He had hoped to arouse Meg’s interest, perhaps even her grateful appreciation of the improvements he had made. He had not expected the explosion he got.
“What have you done to my office?” Meg demanded, her hands on her hips as she looked around the little room. “How will I ever find anything in all this—this neatness?”
“You will find your papers arranged by subject in these labeled files.” He gestured to a group of files that stood at attention between two bookends. “In which,” he continued, his voice somewhat smug, “they are arranged in chronological order.”
“And my books!” Meg swept on, ignoring his attempt to explain. “Where are my books on soil cultivation? My texts on cattle breeding?”
“In the bookshelves, arranged alphabetically, by author.” He shook his head reprovingly. “Why are you making this unholy fuss? Anyone would think I’ve made your life harder instead of easier!”
Meg was speechless, but her eyes narrowed dangerously.
“Now,” he said, “let us sit down and go over these figures.”
As he held out the account book for the year, several small slips of paper drifted to the floor. “Don’t lose those!” Meg said sharply. “I haven’t entered all of them yet.”
“Ah. I wondered why nothing seemed to add up. Let us look at the papers one by one so we can determine—” He glanced over at her.
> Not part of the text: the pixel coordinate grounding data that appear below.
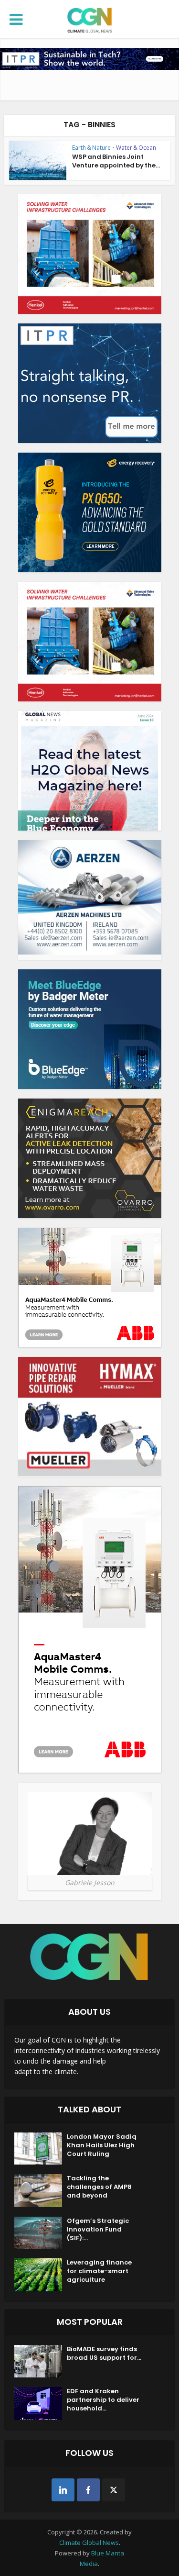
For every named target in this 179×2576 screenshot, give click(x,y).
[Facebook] (88, 2489)
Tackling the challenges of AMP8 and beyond (99, 2187)
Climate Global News (89, 2542)
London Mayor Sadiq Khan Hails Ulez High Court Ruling (102, 2145)
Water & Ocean (136, 148)
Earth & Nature (91, 148)
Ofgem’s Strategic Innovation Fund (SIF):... (98, 2230)
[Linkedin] (63, 2489)
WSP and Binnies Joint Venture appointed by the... (116, 161)
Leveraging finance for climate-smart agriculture (99, 2271)
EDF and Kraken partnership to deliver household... (103, 2400)
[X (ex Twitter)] (113, 2489)
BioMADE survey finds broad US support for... (104, 2353)
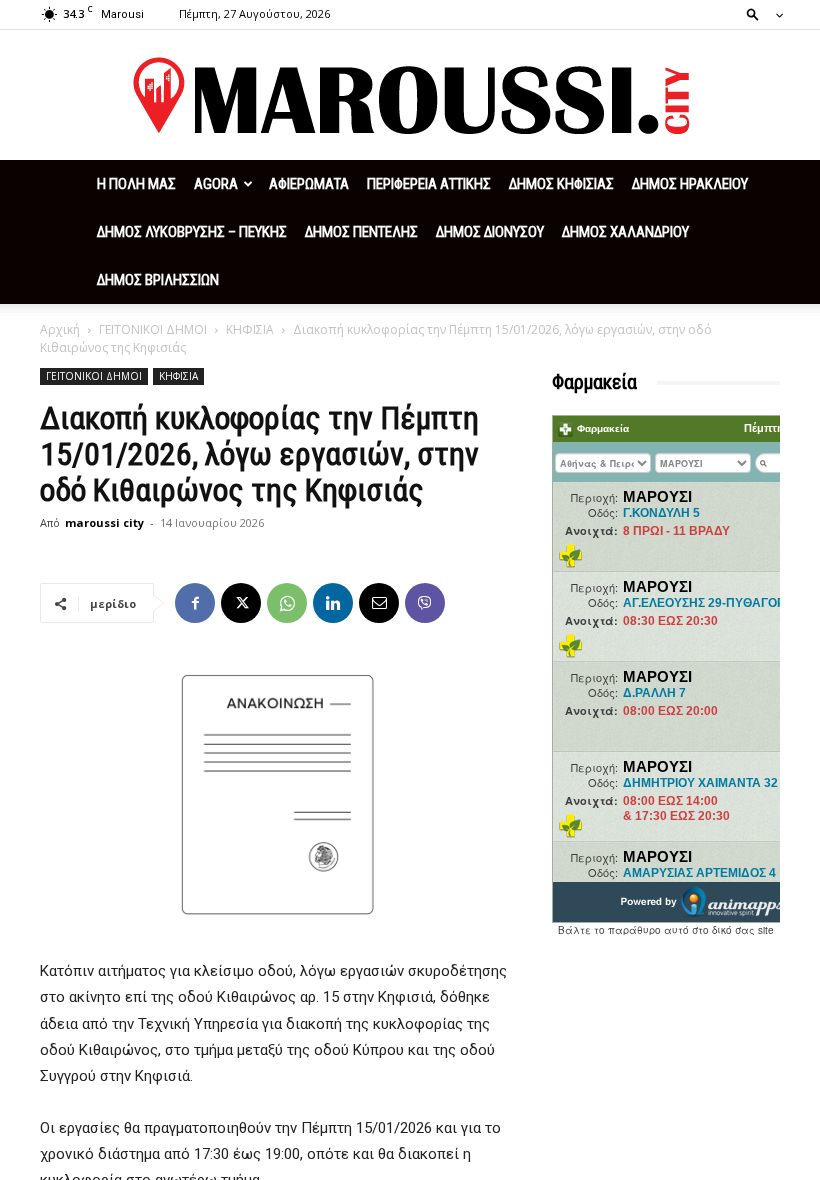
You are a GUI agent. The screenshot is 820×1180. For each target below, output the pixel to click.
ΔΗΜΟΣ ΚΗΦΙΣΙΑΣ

She positively vibrated with anger. But at least the lost, guilty look had been well and truly banished. Meg was back in full force.
“How did a pettifogging, spit-and-polish, by-the-book, unimaginative—
accountant
like you ever become a captain in the British navy?”
James leaned back. If he didn’t know that Meg was upset over something to do with Annis Fairchild, he might have resented her characterization. In fact, he did resent at least part of it.
“Accountant?” His deep voice was tinged with anger.
“No one else would spend time rearranging files and books and adding up figures when he could be out riding about the fields, seeing what needed to be done.”
“What needs to be done is to get a handle on your finances, Meg. How can you know what you have with the kind of records you keep?”
Meg had the grace to look a little shamefaced. “Mr. Quigley sends one of his clerks up every January for a week or so. He straightens them out.” She saw James’s lifted eyebrows and immediately took umbrage. “Mr. Quigley agreed that it was much more important that I do the real work, tending to the farms themselves.”
“Mr. Quigley would agree to set himself on fire if you asked it of him,” James said. “In any case, I don’t think we’ll need to bother him for this reason any more. I am perfectly capable of keeping a simple set of books like yours. That way, we’ll know immediately if too much money is being spent on one thing or another. Next year,” he added with enthusiasm, “we can draw up a budget, so we’ll know in advance what we’re going to spend.”
Meg looked at him with resignation. He was one of those other people. The kind who kept tidy records and tidy houses full of shining floors and chimneys that drew. The kind she wasn’t.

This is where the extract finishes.